Recent heeft Gerechtshof Arnhem-Leeuwarden uitspraak gedaan in de zaak PPG Holdings BV (‘PPG'). Het Gerechtshof komt tot het oordeel dat PPG de btw op kosten ten aanzien van het eigen pensioenfonds in aftrek kan brengen. Daarnaast wordt bevestigd dat, indien vermogensbeheerdiensten worden verricht met betrekking tot zogenoemde ‘huisfondsen', deze diensten op basis van niet-gepubliceerd beleid van btw zijn vrijgesteld.

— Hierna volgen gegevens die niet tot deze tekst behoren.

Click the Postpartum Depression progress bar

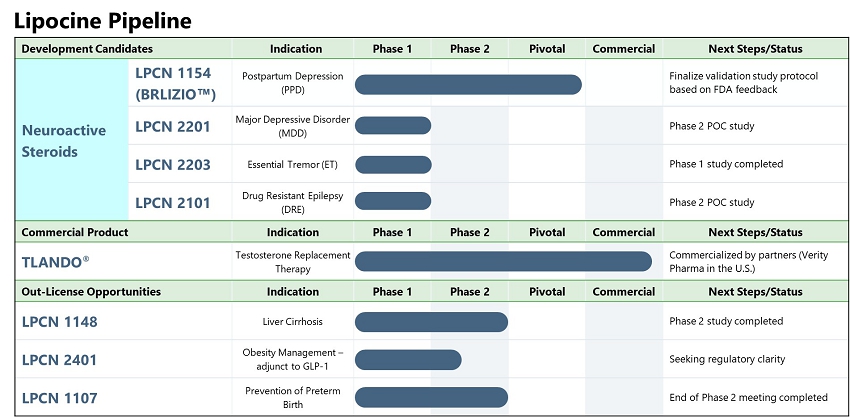point(468,85)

1. Casus en oordeel Hof van Justitie

PPG biedt haar werknemers een defined benefit-pensioenregeling aan, waarbij het pensioenvermogen is ondergebracht in een apart pensioenfonds. PPG heeft in het kader van de uitvoering van de pensioenregeling diverse dienstverleners ingeschakeld en de btw op de betreffende kosten in aftrek gebracht. Gerechtshof Arnhem-Leeuwarden heeft in januari 2012 aan het Hof van Justitie (‘HvJ') de vraag voorgelegd of PPG de btw op deze kosten in aftrek kan brengen.
 
Het HvJ heeft beslist dat de btw op kosten, gemaakt ter uitvoering van de pensioenregelingen, voor aftrek in aanmerking komt, indien een rechtstreeks en onmiddellijk verband bestaat tussen deze kosten en de economische activiteit van PPG. Derhalve diende de verwijzende rechter te beoordelen of een dergelijk verband bestaat.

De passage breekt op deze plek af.